_Try it_. Exactly how many lines in this material contain the string "link"? Reply with the number alone.
** Data for review follows **
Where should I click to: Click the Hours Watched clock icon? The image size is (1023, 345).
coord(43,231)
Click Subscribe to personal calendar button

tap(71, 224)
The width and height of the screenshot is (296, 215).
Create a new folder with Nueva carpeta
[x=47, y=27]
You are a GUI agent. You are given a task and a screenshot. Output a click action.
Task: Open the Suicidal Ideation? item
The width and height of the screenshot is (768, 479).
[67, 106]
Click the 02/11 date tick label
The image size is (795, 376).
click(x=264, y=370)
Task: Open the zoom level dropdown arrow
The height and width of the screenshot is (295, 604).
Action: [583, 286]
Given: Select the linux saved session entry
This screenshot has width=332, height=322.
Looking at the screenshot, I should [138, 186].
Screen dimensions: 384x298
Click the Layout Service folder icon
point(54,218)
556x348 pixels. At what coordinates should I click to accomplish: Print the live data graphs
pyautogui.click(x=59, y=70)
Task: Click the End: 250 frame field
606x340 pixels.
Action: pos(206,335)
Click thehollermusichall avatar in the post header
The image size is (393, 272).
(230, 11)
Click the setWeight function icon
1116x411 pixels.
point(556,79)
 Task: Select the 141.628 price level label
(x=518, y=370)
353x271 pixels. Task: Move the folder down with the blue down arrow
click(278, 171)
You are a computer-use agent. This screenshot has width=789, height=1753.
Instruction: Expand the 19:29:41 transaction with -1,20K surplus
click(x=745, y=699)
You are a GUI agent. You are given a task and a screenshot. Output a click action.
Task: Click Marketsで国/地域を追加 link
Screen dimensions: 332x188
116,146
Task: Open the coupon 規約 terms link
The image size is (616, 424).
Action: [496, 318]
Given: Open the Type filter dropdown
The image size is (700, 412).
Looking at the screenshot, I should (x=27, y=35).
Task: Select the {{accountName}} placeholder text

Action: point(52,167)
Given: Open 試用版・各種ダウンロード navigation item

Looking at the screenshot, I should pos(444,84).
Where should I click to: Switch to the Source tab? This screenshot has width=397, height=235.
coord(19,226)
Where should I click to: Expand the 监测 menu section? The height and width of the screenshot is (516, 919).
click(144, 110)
** End of Data for review **
_Expected output_. 2